神经退行性病
-
Figure 1|Relative NLR stratified by clinical characteristics in patients.
The demographic and clinical features of ALS patients are shown in Table 1. The patients were subdivided into three groups according to their NLR values: 544 patients (52.8%) were in Group 1 (NLR values < 2), 314 patients (30.5%) were in Group 2 (NLR values 2–3), and 172 patients (16.7%) were in Group 3 (NLR values > 3).There were significant differences between the three groups in sex, onset age, ALSFRS-R score, ALS progression rate, and percentage of early disease stage. Figure 1 shows the relationship between NLR and various clinical aspects of ALS. The onset age, sex, probability of an ALS diagnosis, King’s College staging, disease progression, and ALSFRS-R score were significantly related to NLR (all P < 0.05).
Figure 2|Kaplan-Meier survival curves of ALS patients according to NLR stratifications.
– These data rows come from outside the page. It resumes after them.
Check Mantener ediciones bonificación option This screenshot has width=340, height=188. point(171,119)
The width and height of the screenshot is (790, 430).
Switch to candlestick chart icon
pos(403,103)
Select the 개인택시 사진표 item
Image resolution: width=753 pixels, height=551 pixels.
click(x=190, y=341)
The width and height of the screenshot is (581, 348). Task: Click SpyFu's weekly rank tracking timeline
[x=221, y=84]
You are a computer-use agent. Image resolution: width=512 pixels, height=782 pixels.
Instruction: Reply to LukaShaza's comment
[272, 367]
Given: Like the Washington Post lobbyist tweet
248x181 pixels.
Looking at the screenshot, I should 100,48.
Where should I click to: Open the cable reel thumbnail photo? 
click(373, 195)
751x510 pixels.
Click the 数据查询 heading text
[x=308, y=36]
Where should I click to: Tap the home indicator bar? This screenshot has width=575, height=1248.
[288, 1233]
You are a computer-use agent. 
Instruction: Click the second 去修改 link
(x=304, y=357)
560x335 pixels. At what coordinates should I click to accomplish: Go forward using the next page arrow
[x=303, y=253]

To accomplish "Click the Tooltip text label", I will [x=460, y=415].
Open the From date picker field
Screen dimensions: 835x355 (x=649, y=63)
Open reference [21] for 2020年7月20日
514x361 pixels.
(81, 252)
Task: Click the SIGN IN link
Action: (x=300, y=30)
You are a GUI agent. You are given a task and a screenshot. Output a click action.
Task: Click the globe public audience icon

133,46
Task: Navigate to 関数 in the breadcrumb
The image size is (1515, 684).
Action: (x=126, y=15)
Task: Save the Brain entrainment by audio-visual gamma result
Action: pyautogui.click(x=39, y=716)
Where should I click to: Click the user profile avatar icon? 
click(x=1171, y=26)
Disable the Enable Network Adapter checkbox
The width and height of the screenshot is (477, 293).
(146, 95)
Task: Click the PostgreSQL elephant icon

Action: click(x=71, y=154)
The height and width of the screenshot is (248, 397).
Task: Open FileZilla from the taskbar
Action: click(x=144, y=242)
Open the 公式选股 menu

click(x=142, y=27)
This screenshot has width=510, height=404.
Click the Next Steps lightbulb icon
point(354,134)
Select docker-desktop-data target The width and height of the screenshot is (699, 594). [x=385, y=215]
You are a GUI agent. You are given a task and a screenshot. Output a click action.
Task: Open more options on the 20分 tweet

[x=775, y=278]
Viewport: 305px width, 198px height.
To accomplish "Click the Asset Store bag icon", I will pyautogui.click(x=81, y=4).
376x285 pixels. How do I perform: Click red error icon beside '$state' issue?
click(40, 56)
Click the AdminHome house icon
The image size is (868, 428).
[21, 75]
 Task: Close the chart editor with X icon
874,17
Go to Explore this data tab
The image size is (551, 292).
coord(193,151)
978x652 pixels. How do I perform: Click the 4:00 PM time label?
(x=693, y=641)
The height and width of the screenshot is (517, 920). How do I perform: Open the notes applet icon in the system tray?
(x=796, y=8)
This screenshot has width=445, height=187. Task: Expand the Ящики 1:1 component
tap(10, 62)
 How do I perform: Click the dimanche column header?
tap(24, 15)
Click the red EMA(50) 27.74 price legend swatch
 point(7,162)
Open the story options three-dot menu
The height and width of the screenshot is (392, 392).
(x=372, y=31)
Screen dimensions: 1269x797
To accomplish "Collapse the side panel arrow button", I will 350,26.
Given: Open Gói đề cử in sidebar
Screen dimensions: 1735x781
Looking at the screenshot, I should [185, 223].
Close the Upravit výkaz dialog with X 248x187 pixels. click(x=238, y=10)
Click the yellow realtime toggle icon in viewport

Upon the completion of follow-up studies, 677 patients (65.7%) had died, 353 patients (34.3%) were alive, and no patients were lost to follow-up. The mean survival time was 40.2 months. Considering all 1030 ALS patients, Kaplan-Meier analysis revealed that the survival time was significantly different among the three subgroups, stratified according to their NLRs (log-rank P = 0.002, Figure 2). Patients in Group 3 had worse outcomes. The survival time was significantly shorter in Group 3 compared with Group 1 (estimated median survival time: 32.0 months vs. 42.1 months, log-rank P < 0.001). The estimated median survival time was 42.0 months in Group 2, which was significantly longer than that of Group 3 (log-rank P = 0.008). The survival time between Groups 1 and 2 did not differ significantly (log-rank P = 0.551).